Training sessions for the new cluster teams took place at sites throughout the archdiocese Dec. 3 and 4. Core team members from different parishes came together as newly formed units to choose chairpersons and secretaries for the next stages of the planning process and to schedule meetings.

Seventy-five cluster teams are now in operation across the archdiocese. Team members will learn about each other’s parishes during meetings throughout the next two-and-a-half months as they prepare to offer suggestions on behalf of their cluster.

John Reid, a principal of the Reid Group, which is acting as a consultant to the archdiocese on Making All Things New, spoke to approximately 100 cluster team members from North and West Manhattan parishes at Cathedral High School in Manhattan Dec. 4. He told them the process of change they were embarking on that night meant they would “have to travel through the wilderness” before they arrived at a new destination.

“How do we move through change well, so that parishes are thriving, not struggling?” Reid asked.

He then told them that as faithful Catholics they would be asked about their “dreams for the future.”

The process the cluster team members were about to undertake, Reid said, was sacred, confidential and would require their “best thinking.”

Cluster team members will be asked to speak “from your heart” about their own parishes, then listen as others do the same about theirs. They will also be given access to confidential parish records, regarding sacramental life and finances, which Cardinal Dolan believes their work of the next few months requires.

Reid also said cluster team members would be asked for their best thinking, or wisdom, “about the future of the archdiocese,” as they evaluated the cluster and made suggestions.

Reid and his associate, Karen Castellon, speaking in Spanish, also reviewed the eight-step Making All Things New process. Cluster suggestions to the 40-member Archdiocesan Advisory Board, including clergy, religious and lay leaders, are due by March 1, 2014.
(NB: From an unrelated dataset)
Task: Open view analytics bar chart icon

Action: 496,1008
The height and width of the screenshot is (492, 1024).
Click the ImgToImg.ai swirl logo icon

The two parish models that cluster teams will be considering are: collaborative parishes, in which parishes enter into formal cooperative relationships with other parishes, and consolidated parishes, in which parishes merge or close.

Reid told CNY that communication was of paramount importance, especially during the cluster planning phase. That communication should not be limited to within the cluster, but it should also include the archdiocese and individual parishes themselves, he said. To facilitate such communication, weekly updates have commenced on the archdiocesan website at archny.org.

Father John O’Hara, director of strategic pastoral planning for the archdiocese, said the cluster team members would be asked to “think beyond the boundaries of their parishes to the greater needs of the Church in New York and the archdiocese.”

A primary question Making All Things New is seeking to answer, Father O’Hara said, is: “How are we best going to serve people?”

“People are at the center of the process,” he explained. “We need to foster new growth. Sometimes you have to prune, to cut back, to stimulate new growth.”

After the training session Dec. 4, cluster team members formed from six West Manhattan parishes—Notre Dame, Holy Trinity, St. Gregory the Great, Ascension, Holy Name of Jesus and Corpus Christi—headed upstairs to a third-floor classroom where representatives of each parish spoke with pride about things they liked about their own parishes and with concern about areas where they thought improvement was possible.

Sharing of individual parish data proved no challenge, as reports were easily passed around the room. Despite the urging of the group’s facilitator, Sister Sarah Ryan, P.B.V.M., the selection of the cluster chair and secretary proved more problematic, with no one immediately stepping forward to claim either position.

Ultimately, the chairs of working committees on sacramental life, administration, outreach and evangelization, which are integral to the cluster evaluation process, agreed to serve as secretaries to the cluster for their areas. And shortly before the meeting was to adjourn at 9 p.m., Ken Craig of Holy Trinity parish offered to serve as cluster chair.